-- start --

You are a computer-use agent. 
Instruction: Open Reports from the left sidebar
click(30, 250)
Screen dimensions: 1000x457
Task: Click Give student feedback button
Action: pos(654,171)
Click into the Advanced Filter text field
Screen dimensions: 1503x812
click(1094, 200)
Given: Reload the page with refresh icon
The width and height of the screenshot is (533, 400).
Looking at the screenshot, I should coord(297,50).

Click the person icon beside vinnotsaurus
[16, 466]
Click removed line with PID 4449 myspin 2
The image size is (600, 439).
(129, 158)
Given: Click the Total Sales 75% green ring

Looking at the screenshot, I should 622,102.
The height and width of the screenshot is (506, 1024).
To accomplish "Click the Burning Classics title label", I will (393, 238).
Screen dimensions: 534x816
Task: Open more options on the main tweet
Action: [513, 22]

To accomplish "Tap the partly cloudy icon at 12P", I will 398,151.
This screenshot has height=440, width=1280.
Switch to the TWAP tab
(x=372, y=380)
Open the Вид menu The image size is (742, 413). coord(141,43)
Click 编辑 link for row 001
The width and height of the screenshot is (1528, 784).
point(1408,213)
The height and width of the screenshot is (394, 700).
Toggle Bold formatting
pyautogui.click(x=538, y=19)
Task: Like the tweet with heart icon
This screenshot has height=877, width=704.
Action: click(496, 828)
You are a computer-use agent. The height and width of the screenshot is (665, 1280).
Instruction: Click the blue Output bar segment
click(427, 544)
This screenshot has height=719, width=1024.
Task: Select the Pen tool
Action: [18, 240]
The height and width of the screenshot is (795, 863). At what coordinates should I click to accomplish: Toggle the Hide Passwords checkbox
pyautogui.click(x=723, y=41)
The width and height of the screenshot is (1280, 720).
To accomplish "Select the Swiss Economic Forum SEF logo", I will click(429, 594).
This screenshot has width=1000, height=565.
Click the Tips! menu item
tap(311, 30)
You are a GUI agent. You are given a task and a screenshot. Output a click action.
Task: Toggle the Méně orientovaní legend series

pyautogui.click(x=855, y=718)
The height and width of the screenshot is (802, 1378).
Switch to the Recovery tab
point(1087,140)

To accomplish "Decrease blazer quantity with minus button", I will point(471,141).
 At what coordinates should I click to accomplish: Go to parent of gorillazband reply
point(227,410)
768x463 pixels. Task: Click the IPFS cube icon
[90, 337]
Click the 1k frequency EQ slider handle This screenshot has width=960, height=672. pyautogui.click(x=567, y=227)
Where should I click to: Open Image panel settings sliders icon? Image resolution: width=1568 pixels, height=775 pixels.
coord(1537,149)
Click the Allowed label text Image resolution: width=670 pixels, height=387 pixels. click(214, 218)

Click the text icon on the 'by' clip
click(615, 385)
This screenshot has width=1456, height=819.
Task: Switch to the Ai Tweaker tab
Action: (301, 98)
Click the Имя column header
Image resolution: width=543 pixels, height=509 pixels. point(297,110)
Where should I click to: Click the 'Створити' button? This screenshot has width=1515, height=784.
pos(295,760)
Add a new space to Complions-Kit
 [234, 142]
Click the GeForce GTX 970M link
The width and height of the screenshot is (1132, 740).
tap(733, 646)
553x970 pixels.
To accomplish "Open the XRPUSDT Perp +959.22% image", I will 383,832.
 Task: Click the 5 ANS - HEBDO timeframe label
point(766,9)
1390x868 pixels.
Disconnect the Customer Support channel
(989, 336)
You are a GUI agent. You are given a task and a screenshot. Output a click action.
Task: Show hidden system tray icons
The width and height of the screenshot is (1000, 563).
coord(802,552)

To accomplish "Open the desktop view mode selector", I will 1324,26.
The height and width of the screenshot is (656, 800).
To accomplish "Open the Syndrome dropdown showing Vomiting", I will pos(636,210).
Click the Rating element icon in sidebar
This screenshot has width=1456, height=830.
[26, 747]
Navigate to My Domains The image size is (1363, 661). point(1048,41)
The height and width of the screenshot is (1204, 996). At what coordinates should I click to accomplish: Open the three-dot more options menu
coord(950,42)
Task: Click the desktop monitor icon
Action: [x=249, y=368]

-- end --

Edit the rows starting at the first row and ending at the line that contains "point(1408,213)", replacing "Advanced Filter" with "Basic Filter" and keeping everything else the same. Return only those lines.

**TASK SOLUTION**
You are a computer-use agent. 
Instruction: Open Reports from the left sidebar
click(30, 250)
Screen dimensions: 1000x457
Task: Click Give student feedback button
Action: pos(654,171)
Click into the Basic Filter text field
Screen dimensions: 1503x812
click(1094, 200)
Given: Reload the page with refresh icon
The width and height of the screenshot is (533, 400).
Looking at the screenshot, I should coord(297,50).

Click the person icon beside vinnotsaurus
[16, 466]
Click removed line with PID 4449 myspin 2
The image size is (600, 439).
(129, 158)
Given: Click the Total Sales 75% green ring

Looking at the screenshot, I should 622,102.
The height and width of the screenshot is (506, 1024).
To accomplish "Click the Burning Classics title label", I will (393, 238).
Screen dimensions: 534x816
Task: Open more options on the main tweet
Action: [513, 22]

To accomplish "Tap the partly cloudy icon at 12P", I will 398,151.
This screenshot has height=440, width=1280.
Switch to the TWAP tab
(x=372, y=380)
Open the Вид menu The image size is (742, 413). coord(141,43)
Click 编辑 link for row 001
The width and height of the screenshot is (1528, 784).
point(1408,213)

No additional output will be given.